*Written problem*
Gather every line in the data below that contains the word "Open", and copy each of those lines in full.

↓

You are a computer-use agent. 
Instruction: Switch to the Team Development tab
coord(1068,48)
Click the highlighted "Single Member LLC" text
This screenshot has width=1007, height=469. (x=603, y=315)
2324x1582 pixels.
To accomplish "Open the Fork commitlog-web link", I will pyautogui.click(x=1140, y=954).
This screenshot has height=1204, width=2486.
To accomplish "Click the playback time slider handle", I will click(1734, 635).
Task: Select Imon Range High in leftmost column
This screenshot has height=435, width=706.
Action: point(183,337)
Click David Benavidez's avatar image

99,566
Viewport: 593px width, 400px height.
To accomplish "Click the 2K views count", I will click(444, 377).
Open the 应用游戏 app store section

↑

*Answer to this exercise*
To accomplish "Open the Fork commitlog-web link", I will pyautogui.click(x=1140, y=954).
Open the 应用游戏 app store section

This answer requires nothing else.